Kapitel 493

« Si vous êtes ambitieux, foncez », a déclaré Li Shutong.

Tandis qu'il parlait, Chen Yu s'inclina de nouveau et déroula un rouleau pour libérer un bœuf bleu.

Mais alors ils virent le jeune demi-dieu assis en tailleur sur un bœuf bleu, chevauchant les nuages et s'envolant dans le ciel.

Qing Chen contemplait la scène, l'air absent. Il ne s'attendait pas à ce que le demi-dieu de la famille Chen... ait une apparence si divine.

« Allons-y, partons avant l’arrivée de la flotte du Nord », dit Li Shutong.

Mais lorsqu'il se tourna vers son disciple bien-aimé, il trouva Qing Chen debout là, sans dire un mot.

« Maître, je vais vers le sud. Des gens m’y attendent », dit Qingchen.

Li Shutong réfléchit : « Vous parlez de ces personnes que vous avez ramenées de la base A02 ? Mais si vous allez les retrouver, vous serez tous tués par les missiles de Susanoo. Ce qui m'intrigue, c'est : comment comptez-vous emmener plus de mille personnes sous le nez de la flotte Shindai ? »

"Faites un tour de magie."

Êtes-vous confiant ?

"Non."

«Alors pourquoi devons-nous y aller ?»

"Parce que je suis un chevalier."

Li Shutong sourit et dit : « Alors allons-y. »

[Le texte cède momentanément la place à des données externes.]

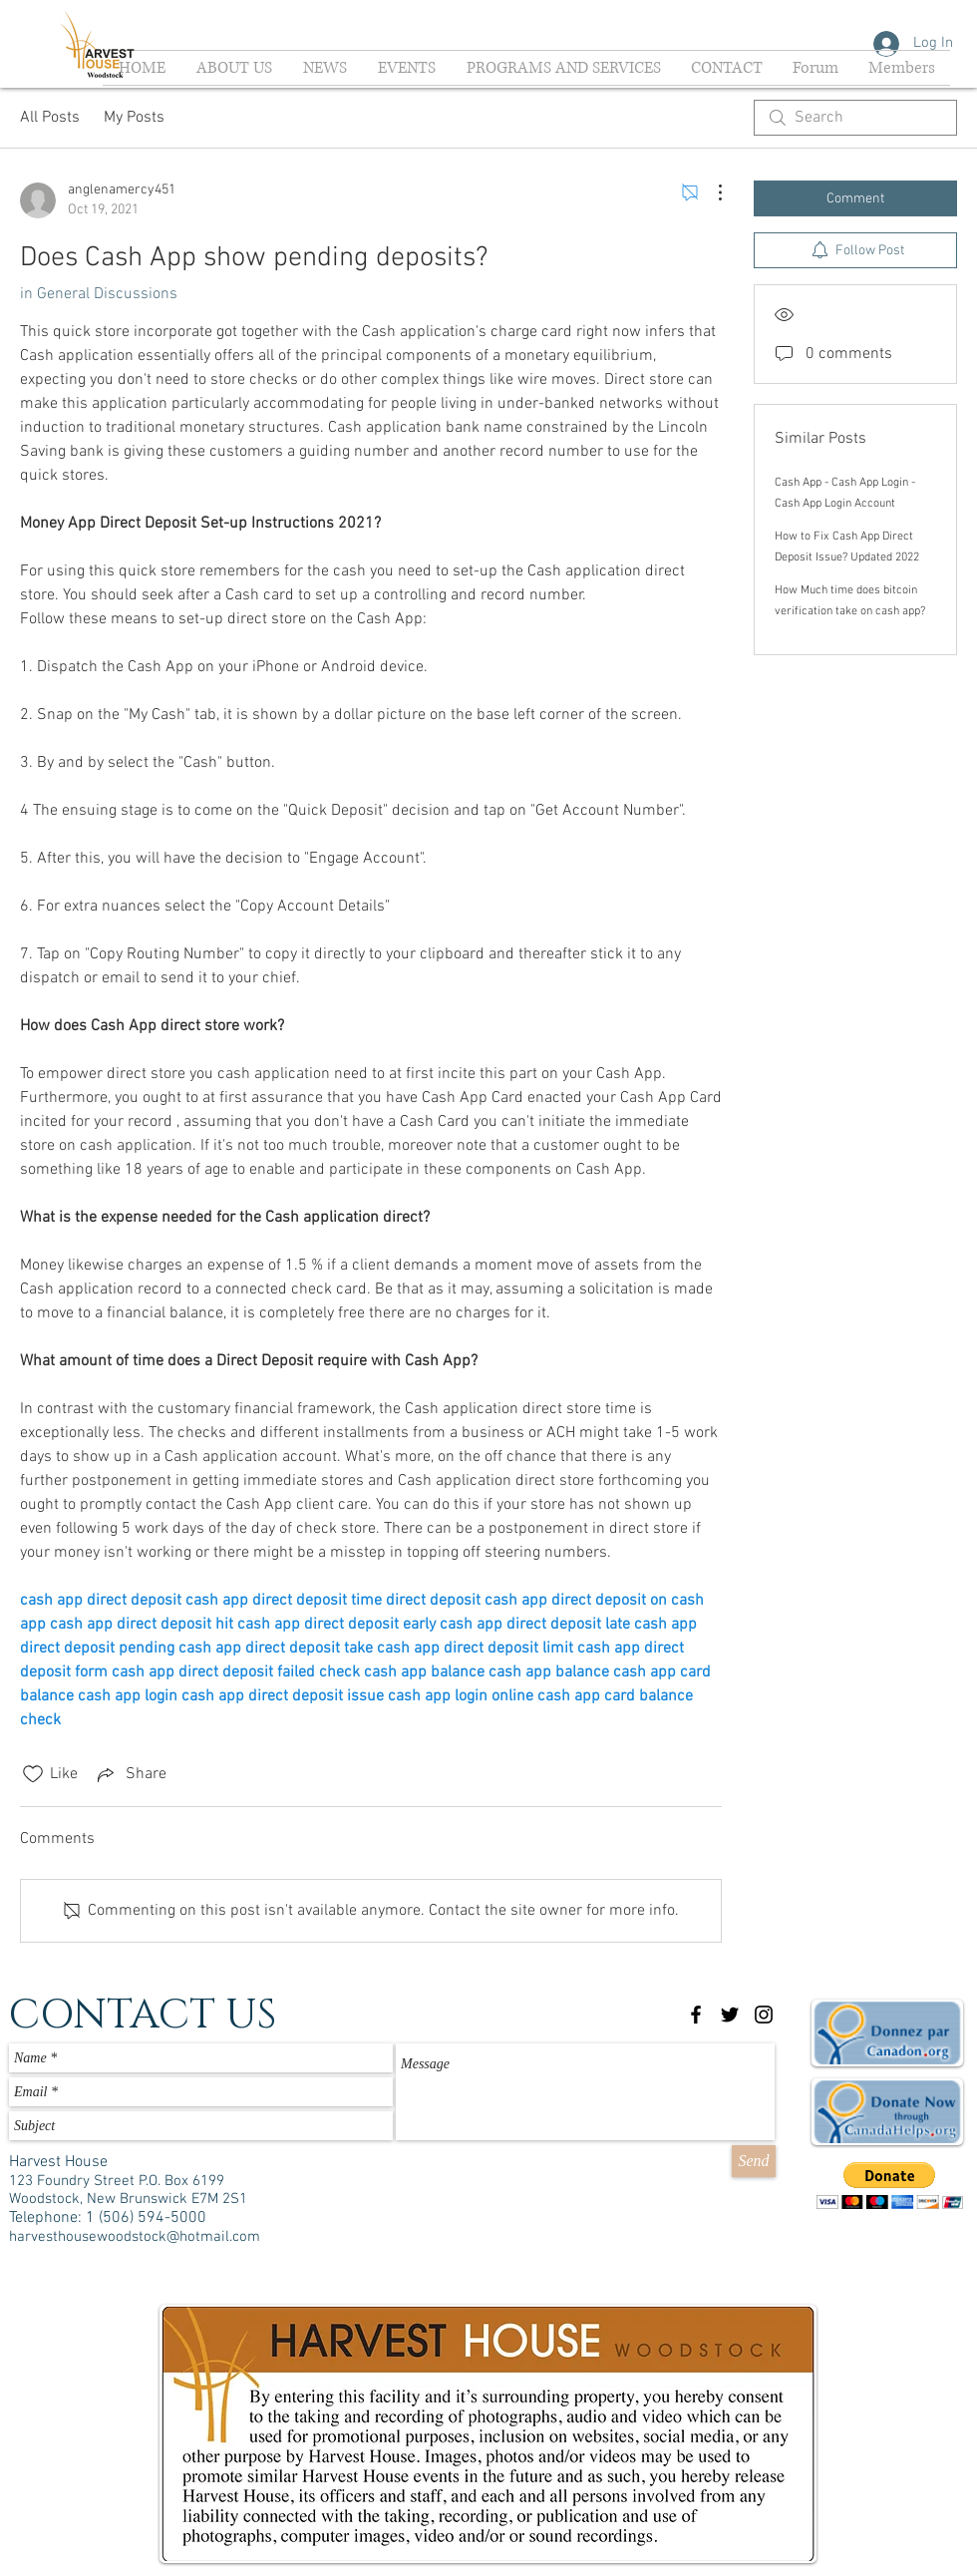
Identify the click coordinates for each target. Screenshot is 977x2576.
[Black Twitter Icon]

Le garçon se retourna et courut à toute vitesse vers le sud. Il traversa les champs de neige et franchit les montagnes, laissant le vent hurler autour de lui et le froid s'infiltrer dans sa peau.

Le combat contre les demi-dieux avait fait perdre trop de temps ; il devait atteindre sa destination en six heures.

rapide!

Qingchen voulait juste aller plus vite !

Pendant sa course, il a perdu l'équilibre à cause de sa blessure à la poitrine, mais après être tombé au sol et avoir roulé une fois, il s'est relevé et a continué à courir.

Li Shutong suivit du regard la silhouette du garçon qui s'éloignait. Il s'était toujours inquiété du fait que Qingchen portait un fardeau trop lourd, ce qui le faisait paraître plus mûr que son âge.

Il a donc essayé de renvoyer Qingchen à l'école et de lui faire découvrir le monde extérieur, mais rien n'a changé.

Et maintenant, il sentait enfin que quelque chose s'était éveillé en son apprenti.

Je ne reculerai jamais, même d'un demi-pas.

...

...

Au crépuscule.

Li Cheng et Qing Ling marchaient en tête du groupe, l'air épuisé.

Leurs jambes étaient engourdies, et ils ne sentaient même plus clairement leurs mains toucher leur visage.

En chemin, des gens continuaient d'abandonner. Les soldats s'effondraient au bord de la route, sachant qu'ils ne se relèveraient jamais, puis ils souriaient et disaient à leurs camarades

:

«Pars, mon âme traversera la rivière du Tonnerre du Printemps avant toi, et j'attendrai ton retour triomphal dans ma ville natale.»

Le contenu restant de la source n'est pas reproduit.